Items from a dataset
_ _ _ _

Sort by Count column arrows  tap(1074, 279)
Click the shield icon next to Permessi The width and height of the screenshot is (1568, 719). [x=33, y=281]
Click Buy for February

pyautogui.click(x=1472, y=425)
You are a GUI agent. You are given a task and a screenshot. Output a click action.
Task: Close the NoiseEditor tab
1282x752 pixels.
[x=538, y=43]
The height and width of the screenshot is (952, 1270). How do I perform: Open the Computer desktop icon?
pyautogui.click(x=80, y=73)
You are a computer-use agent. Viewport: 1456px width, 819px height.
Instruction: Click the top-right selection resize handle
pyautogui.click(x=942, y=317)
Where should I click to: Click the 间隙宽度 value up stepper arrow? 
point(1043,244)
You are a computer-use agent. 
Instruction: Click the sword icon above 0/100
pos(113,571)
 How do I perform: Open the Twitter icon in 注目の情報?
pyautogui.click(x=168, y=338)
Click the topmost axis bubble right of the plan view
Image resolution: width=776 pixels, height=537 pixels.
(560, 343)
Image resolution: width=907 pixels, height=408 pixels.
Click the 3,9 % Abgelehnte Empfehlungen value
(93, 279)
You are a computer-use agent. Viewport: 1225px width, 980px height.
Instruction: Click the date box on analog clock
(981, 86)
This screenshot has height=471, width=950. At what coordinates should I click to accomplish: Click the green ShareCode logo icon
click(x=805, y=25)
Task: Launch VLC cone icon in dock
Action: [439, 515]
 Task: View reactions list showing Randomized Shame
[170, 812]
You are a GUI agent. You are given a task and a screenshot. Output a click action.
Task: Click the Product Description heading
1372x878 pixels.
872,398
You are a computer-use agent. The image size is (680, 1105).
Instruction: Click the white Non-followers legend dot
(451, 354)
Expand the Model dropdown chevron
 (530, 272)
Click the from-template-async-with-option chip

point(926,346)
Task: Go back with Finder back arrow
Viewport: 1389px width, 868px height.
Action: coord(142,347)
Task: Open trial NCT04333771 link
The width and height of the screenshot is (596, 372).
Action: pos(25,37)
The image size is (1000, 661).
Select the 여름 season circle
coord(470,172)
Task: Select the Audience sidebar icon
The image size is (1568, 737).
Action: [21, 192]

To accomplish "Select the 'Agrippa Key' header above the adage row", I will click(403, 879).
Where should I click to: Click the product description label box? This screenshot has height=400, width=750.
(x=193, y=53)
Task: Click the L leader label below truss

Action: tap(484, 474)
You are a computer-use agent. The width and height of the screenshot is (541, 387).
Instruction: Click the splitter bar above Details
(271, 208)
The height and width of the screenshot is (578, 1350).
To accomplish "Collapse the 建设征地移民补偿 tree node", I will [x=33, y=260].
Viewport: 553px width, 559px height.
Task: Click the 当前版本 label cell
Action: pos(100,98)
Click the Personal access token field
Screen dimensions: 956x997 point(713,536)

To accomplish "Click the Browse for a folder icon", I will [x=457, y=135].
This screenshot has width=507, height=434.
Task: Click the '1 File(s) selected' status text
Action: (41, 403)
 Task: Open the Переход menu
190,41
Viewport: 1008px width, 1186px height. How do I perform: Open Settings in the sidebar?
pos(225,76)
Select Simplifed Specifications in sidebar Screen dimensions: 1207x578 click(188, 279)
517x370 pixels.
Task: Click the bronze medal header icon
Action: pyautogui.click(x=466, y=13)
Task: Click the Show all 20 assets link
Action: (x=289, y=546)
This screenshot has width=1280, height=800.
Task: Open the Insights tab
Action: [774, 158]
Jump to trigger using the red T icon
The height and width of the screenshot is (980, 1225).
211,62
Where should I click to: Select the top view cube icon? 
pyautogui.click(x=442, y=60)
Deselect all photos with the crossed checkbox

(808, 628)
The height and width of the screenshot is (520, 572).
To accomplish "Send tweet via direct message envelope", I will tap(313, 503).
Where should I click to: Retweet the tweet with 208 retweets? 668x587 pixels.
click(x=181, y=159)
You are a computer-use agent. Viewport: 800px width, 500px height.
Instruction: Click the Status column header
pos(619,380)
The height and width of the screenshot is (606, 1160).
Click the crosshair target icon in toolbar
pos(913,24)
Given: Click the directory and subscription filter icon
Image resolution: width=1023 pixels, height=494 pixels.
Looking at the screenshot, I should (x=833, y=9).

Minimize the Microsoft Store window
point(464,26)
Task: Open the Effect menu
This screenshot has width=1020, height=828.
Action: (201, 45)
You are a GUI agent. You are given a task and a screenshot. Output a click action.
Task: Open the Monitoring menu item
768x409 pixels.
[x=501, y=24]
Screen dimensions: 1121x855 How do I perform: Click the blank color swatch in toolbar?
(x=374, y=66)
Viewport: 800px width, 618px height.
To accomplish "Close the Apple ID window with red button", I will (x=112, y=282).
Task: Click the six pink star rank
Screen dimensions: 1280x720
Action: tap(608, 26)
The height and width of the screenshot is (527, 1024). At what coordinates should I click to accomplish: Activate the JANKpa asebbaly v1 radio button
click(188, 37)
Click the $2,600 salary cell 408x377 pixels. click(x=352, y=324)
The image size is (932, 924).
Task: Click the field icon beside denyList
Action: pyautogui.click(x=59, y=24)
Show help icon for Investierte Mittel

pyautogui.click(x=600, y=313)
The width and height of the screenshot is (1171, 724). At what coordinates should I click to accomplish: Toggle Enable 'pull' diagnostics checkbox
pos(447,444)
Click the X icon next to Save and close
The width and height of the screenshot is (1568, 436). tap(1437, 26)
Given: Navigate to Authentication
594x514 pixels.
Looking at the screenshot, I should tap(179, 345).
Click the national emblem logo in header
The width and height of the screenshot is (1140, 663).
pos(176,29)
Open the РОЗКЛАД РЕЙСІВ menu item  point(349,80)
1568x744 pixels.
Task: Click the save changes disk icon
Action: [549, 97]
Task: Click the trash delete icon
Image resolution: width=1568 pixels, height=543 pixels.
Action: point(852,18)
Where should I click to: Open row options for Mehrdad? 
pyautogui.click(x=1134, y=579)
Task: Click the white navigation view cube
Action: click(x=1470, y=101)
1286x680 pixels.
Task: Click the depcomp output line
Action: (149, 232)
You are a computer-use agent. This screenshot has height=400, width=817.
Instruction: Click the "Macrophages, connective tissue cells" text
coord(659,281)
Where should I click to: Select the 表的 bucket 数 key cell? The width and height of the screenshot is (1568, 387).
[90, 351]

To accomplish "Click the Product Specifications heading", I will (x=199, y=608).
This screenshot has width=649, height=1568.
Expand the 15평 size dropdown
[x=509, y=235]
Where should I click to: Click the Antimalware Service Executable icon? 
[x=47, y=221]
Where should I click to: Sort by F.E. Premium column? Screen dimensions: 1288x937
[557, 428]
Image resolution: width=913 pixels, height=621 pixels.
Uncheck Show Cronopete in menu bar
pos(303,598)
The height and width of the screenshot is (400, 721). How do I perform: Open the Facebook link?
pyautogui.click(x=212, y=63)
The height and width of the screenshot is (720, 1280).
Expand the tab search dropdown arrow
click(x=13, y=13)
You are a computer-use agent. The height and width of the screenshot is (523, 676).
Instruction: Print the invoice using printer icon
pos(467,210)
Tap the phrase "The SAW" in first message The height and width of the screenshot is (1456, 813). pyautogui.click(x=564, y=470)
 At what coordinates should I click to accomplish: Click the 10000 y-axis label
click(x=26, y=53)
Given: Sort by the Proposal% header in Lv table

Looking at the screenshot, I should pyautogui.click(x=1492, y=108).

_ _ _ _

**Action item**
Copy out all the entries exactly once more.

**Final answer**
Sort by Count column arrows  tap(1074, 279)
Click the shield icon next to Permessi The width and height of the screenshot is (1568, 719). [x=33, y=281]
Click Buy for February

pyautogui.click(x=1472, y=425)
You are a GUI agent. You are given a task and a screenshot. Output a click action.
Task: Close the NoiseEditor tab
1282x752 pixels.
[x=538, y=43]
The height and width of the screenshot is (952, 1270). How do I perform: Open the Computer desktop icon?
pyautogui.click(x=80, y=73)
You are a computer-use agent. Viewport: 1456px width, 819px height.
Instruction: Click the top-right selection resize handle
pyautogui.click(x=942, y=317)
Where should I click to: Click the 间隙宽度 value up stepper arrow? 
point(1043,244)
You are a computer-use agent. 
Instruction: Click the sword icon above 0/100
pos(113,571)
 How do I perform: Open the Twitter icon in 注目の情報?
pyautogui.click(x=168, y=338)
Click the topmost axis bubble right of the plan view
Image resolution: width=776 pixels, height=537 pixels.
(560, 343)
Image resolution: width=907 pixels, height=408 pixels.
Click the 3,9 % Abgelehnte Empfehlungen value
(93, 279)
You are a computer-use agent. Viewport: 1225px width, 980px height.
Instruction: Click the date box on analog clock
(981, 86)
This screenshot has height=471, width=950. At what coordinates should I click to accomplish: Click the green ShareCode logo icon
click(x=805, y=25)
Task: Launch VLC cone icon in dock
Action: [439, 515]
 Task: View reactions list showing Randomized Shame
[170, 812]
You are a GUI agent. You are given a task and a screenshot. Output a click action.
Task: Click the Product Description heading
1372x878 pixels.
872,398
You are a computer-use agent. The image size is (680, 1105).
Instruction: Click the white Non-followers legend dot
(451, 354)
Expand the Model dropdown chevron
 (530, 272)
Click the from-template-async-with-option chip

point(926,346)
Task: Go back with Finder back arrow
Viewport: 1389px width, 868px height.
Action: coord(142,347)
Task: Open trial NCT04333771 link
The width and height of the screenshot is (596, 372).
Action: pos(25,37)
The image size is (1000, 661).
Select the 여름 season circle
coord(470,172)
Task: Select the Audience sidebar icon
The image size is (1568, 737).
Action: [21, 192]

To accomplish "Select the 'Agrippa Key' header above the adage row", I will click(403, 879).
Where should I click to: Click the product description label box? This screenshot has height=400, width=750.
(x=193, y=53)
Task: Click the L leader label below truss

Action: tap(484, 474)
You are a computer-use agent. The width and height of the screenshot is (541, 387).
Instruction: Click the splitter bar above Details
(271, 208)
The height and width of the screenshot is (578, 1350).
To accomplish "Collapse the 建设征地移民补偿 tree node", I will [x=33, y=260].
Viewport: 553px width, 559px height.
Task: Click the 当前版本 label cell
Action: pos(100,98)
Click the Personal access token field
Screen dimensions: 956x997 point(713,536)

To accomplish "Click the Browse for a folder icon", I will [x=457, y=135].
This screenshot has width=507, height=434.
Task: Click the '1 File(s) selected' status text
Action: (41, 403)
 Task: Open the Переход menu
190,41
Viewport: 1008px width, 1186px height. How do I perform: Open Settings in the sidebar?
pos(225,76)
Select Simplifed Specifications in sidebar Screen dimensions: 1207x578 click(188, 279)
517x370 pixels.
Task: Click the bronze medal header icon
Action: pyautogui.click(x=466, y=13)
Task: Click the Show all 20 assets link
Action: (x=289, y=546)
This screenshot has width=1280, height=800.
Task: Open the Insights tab
Action: [774, 158]
Jump to trigger using the red T icon
The height and width of the screenshot is (980, 1225).
211,62
Where should I click to: Select the top view cube icon? 
pyautogui.click(x=442, y=60)
Deselect all photos with the crossed checkbox

(808, 628)
The height and width of the screenshot is (520, 572).
To accomplish "Send tweet via direct message envelope", I will tap(313, 503).
Where should I click to: Retweet the tweet with 208 retweets? 668x587 pixels.
click(x=181, y=159)
You are a computer-use agent. Viewport: 800px width, 500px height.
Instruction: Click the Status column header
pos(619,380)
The height and width of the screenshot is (606, 1160).
Click the crosshair target icon in toolbar
pos(913,24)
Given: Click the directory and subscription filter icon
Image resolution: width=1023 pixels, height=494 pixels.
Looking at the screenshot, I should (x=833, y=9).

Minimize the Microsoft Store window
point(464,26)
Task: Open the Effect menu
This screenshot has width=1020, height=828.
Action: (201, 45)
You are a GUI agent. You are given a task and a screenshot. Output a click action.
Task: Open the Monitoring menu item
768x409 pixels.
[x=501, y=24]
Screen dimensions: 1121x855 How do I perform: Click the blank color swatch in toolbar?
(x=374, y=66)
Viewport: 800px width, 618px height.
To accomplish "Close the Apple ID window with red button", I will (x=112, y=282).
Task: Click the six pink star rank
Screen dimensions: 1280x720
Action: tap(608, 26)
The height and width of the screenshot is (527, 1024). At what coordinates should I click to accomplish: Activate the JANKpa asebbaly v1 radio button
click(188, 37)
Click the $2,600 salary cell 408x377 pixels. click(x=352, y=324)
The image size is (932, 924).
Task: Click the field icon beside denyList
Action: pyautogui.click(x=59, y=24)
Show help icon for Investierte Mittel

pyautogui.click(x=600, y=313)
The width and height of the screenshot is (1171, 724). At what coordinates should I click to accomplish: Toggle Enable 'pull' diagnostics checkbox
pos(447,444)
Click the X icon next to Save and close
The width and height of the screenshot is (1568, 436). tap(1437, 26)
Given: Navigate to Authentication
594x514 pixels.
Looking at the screenshot, I should tap(179, 345).
Click the national emblem logo in header
The width and height of the screenshot is (1140, 663).
pos(176,29)
Open the РОЗКЛАД РЕЙСІВ menu item  point(349,80)
1568x744 pixels.
Task: Click the save changes disk icon
Action: [549, 97]
Task: Click the trash delete icon
Image resolution: width=1568 pixels, height=543 pixels.
Action: point(852,18)
Where should I click to: Open row options for Mehrdad? 
pyautogui.click(x=1134, y=579)
Task: Click the white navigation view cube
Action: click(x=1470, y=101)
1286x680 pixels.
Task: Click the depcomp output line
Action: (149, 232)
You are a computer-use agent. This screenshot has height=400, width=817.
Instruction: Click the "Macrophages, connective tissue cells" text
coord(659,281)
Where should I click to: Select the 表的 bucket 数 key cell? The width and height of the screenshot is (1568, 387).
[90, 351]

To accomplish "Click the Product Specifications heading", I will (x=199, y=608).
This screenshot has width=649, height=1568.
Expand the 15평 size dropdown
[x=509, y=235]
Where should I click to: Click the Antimalware Service Executable icon? 
[x=47, y=221]
Where should I click to: Sort by F.E. Premium column? Screen dimensions: 1288x937
[557, 428]
Image resolution: width=913 pixels, height=621 pixels.
Uncheck Show Cronopete in menu bar
pos(303,598)
The height and width of the screenshot is (400, 721). How do I perform: Open the Facebook link?
pyautogui.click(x=212, y=63)
The height and width of the screenshot is (720, 1280).
Expand the tab search dropdown arrow
click(x=13, y=13)
You are a computer-use agent. The height and width of the screenshot is (523, 676).
Instruction: Print the invoice using printer icon
pos(467,210)
Tap the phrase "The SAW" in first message The height and width of the screenshot is (1456, 813). pyautogui.click(x=564, y=470)
 At what coordinates should I click to accomplish: Click the 10000 y-axis label
click(x=26, y=53)
Given: Sort by the Proposal% header in Lv table

Looking at the screenshot, I should pyautogui.click(x=1492, y=108).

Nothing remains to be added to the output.